| Task |
Please print nothing but the lines from the one with "Tick the Liver disease condition card" to the last line of the records below, and omit pictures.

| Data to examine |

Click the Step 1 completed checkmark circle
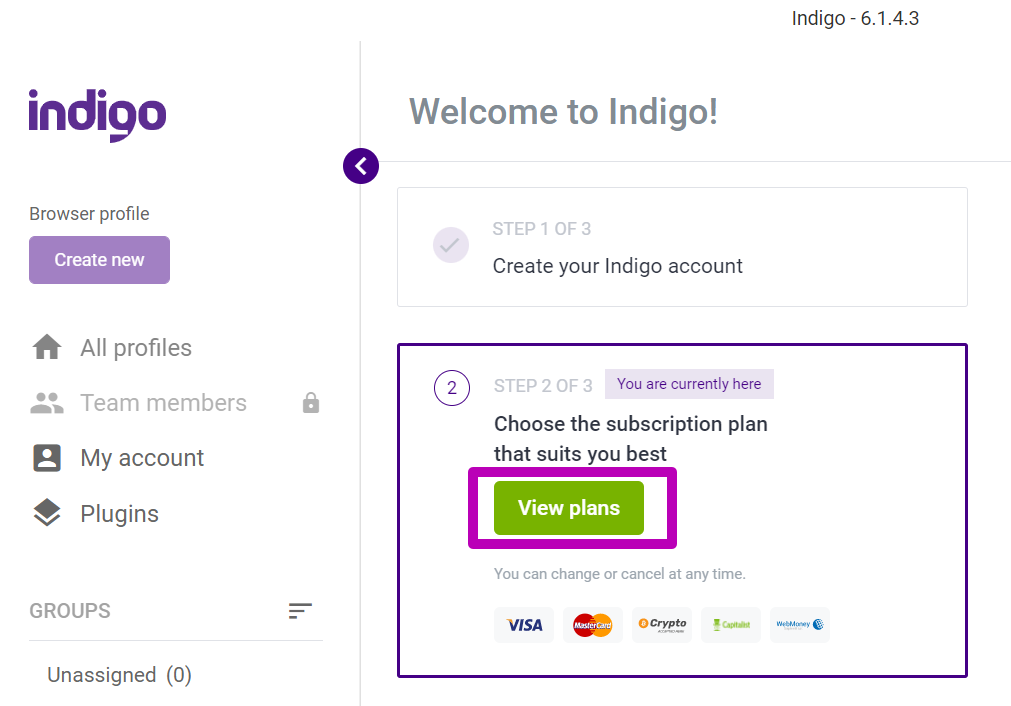 tap(451, 245)
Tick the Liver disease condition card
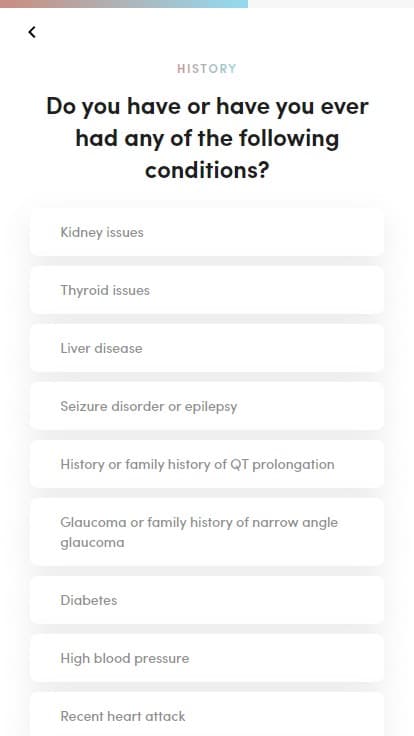 [x=207, y=348]
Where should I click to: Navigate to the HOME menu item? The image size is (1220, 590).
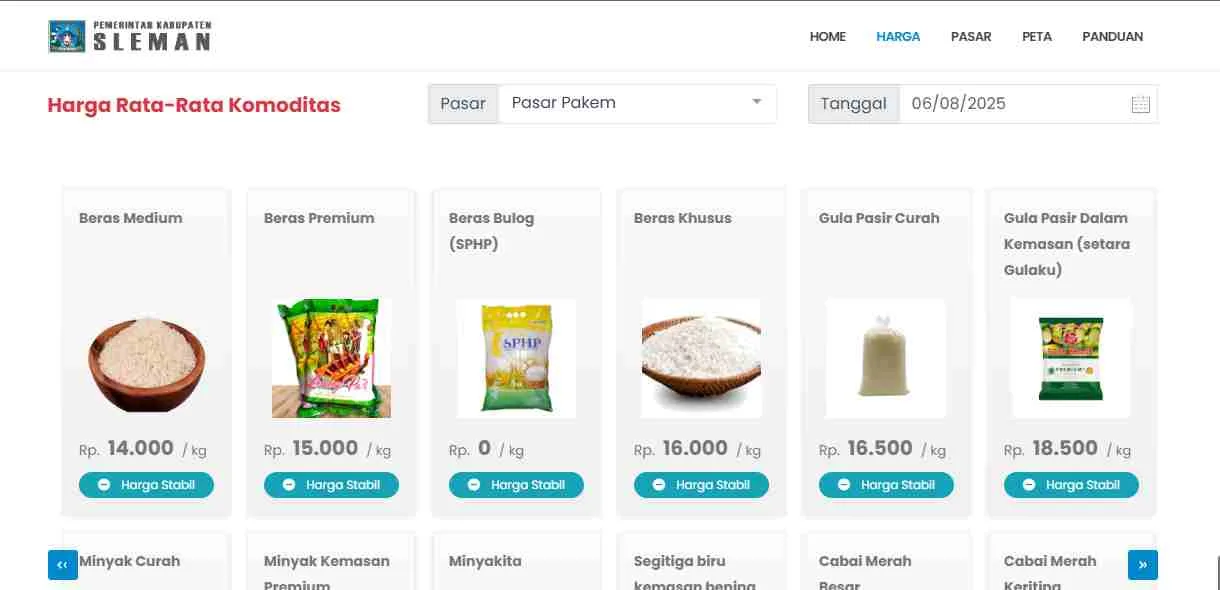827,36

| Expected answer |
Tick the Liver disease condition card
 [x=207, y=348]
Where should I click to: Navigate to the HOME menu item? The image size is (1220, 590).
827,36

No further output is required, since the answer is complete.